There are four csv files in the zip folder.

train_test.csv The raw text data as well as manual coding for misunderstandings and the train/test split for both One-shot and RAMP groups.

RAMP_Stage1.csv Contains details of all the manual coding iterations over the inference loop for the RAMP group, including the final shared set used to calculate reported inter-rater reliability.
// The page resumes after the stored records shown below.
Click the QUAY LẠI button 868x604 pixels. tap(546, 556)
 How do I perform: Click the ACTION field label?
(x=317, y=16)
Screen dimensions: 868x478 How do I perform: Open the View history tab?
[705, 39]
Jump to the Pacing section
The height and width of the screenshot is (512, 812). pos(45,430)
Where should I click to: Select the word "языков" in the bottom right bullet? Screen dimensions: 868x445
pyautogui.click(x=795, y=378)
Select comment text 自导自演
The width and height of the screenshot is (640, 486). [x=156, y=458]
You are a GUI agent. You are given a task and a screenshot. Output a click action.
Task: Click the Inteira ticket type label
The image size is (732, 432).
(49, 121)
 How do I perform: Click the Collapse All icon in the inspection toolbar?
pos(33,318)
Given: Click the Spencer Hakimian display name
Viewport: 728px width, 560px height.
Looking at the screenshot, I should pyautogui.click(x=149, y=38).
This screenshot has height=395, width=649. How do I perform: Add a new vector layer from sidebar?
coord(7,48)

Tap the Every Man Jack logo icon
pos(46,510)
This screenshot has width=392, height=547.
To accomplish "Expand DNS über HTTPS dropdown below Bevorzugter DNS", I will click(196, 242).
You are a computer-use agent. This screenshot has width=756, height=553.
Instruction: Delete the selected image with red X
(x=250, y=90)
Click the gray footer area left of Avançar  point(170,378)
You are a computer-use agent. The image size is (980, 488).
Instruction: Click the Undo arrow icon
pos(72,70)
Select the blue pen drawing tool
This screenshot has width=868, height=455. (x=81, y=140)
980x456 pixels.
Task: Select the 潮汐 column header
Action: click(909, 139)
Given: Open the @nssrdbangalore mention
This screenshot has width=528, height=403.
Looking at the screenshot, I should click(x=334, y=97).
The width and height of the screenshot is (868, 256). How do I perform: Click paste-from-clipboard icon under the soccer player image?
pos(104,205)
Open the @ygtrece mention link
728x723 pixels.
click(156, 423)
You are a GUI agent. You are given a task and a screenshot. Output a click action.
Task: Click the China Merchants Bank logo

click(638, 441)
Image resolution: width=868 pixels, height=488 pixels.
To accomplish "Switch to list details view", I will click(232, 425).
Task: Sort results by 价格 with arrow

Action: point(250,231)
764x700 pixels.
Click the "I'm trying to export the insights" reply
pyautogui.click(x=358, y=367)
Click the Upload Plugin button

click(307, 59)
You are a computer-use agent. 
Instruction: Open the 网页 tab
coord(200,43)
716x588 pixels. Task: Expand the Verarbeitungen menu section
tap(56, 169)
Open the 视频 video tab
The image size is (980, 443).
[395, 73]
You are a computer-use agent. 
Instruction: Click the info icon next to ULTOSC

Also includes the manual coding for the One-shot group.

RAMP_Stage2.csv Contains a record of classifier runs (predictive accuracy and adjustments to protocols) for RAMP.

RAMP_Stage3.csv Contains the final classifications of all classifiers on the RAMP test data.

results_OneShot.csv Contains the classification results of all classifiers on the One-shot test data.

The raw text data contained in train_test.csv contains 21,994 sentences coded for misunderstanding. All author names and sentences have been anonymized. This dataset is comprised of:

Reddit data: This data was downloaded through the Reddit API for the purposes of this study.

Twitter Customer Support (Thought Vector & Axelbrooke, 2017): This data was downloaded from: https://www.kaggle.com/datasets/thoughtvector/customer-support-on-twitter (Copyright: CC BY-NC-SA 4.0).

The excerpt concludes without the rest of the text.